> Input records
= = = = =

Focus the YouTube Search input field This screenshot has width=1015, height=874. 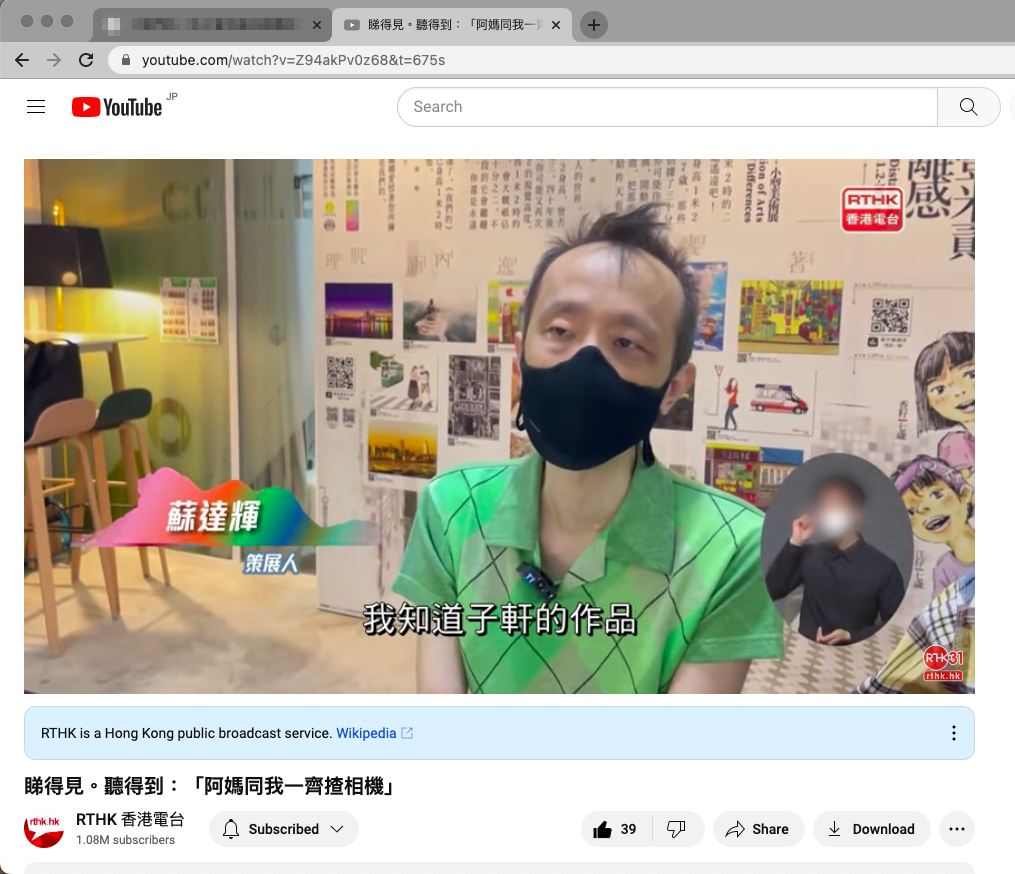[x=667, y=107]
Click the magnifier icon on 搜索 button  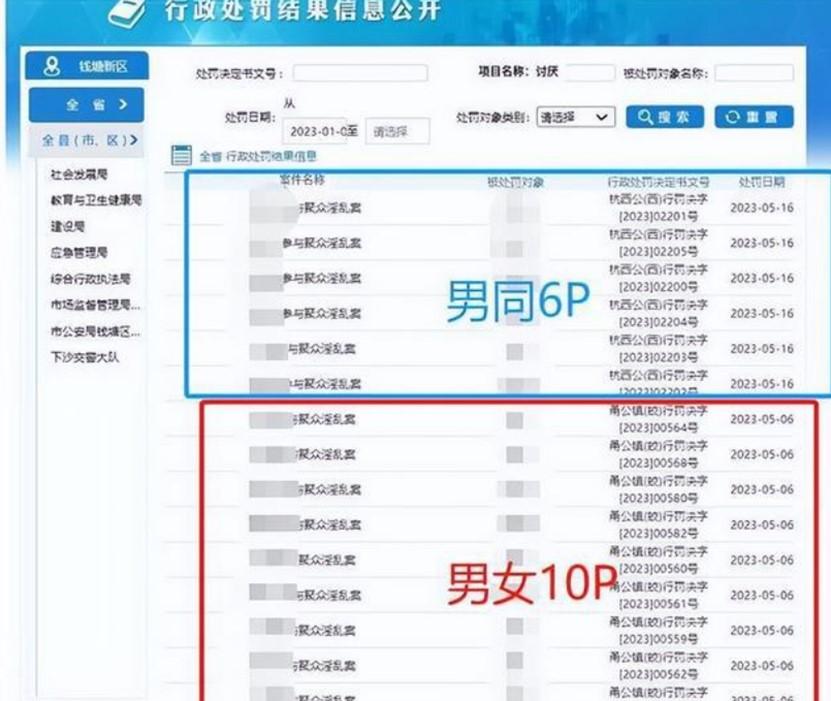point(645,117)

= = = = =

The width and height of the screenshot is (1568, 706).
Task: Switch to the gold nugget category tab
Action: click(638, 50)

= = = = =

> What the task requires
Could you recast the lines of the records from the one containing "The width and" through the one containing "Action: click(638, 50)", both included, as a JSON list of strings with one string per line and blank lines omitted?

> Correct output
[
  "The width and height of the screenshot is (1568, 706).",
  "Task: Switch to the gold nugget category tab",
  "Action: click(638, 50)"
]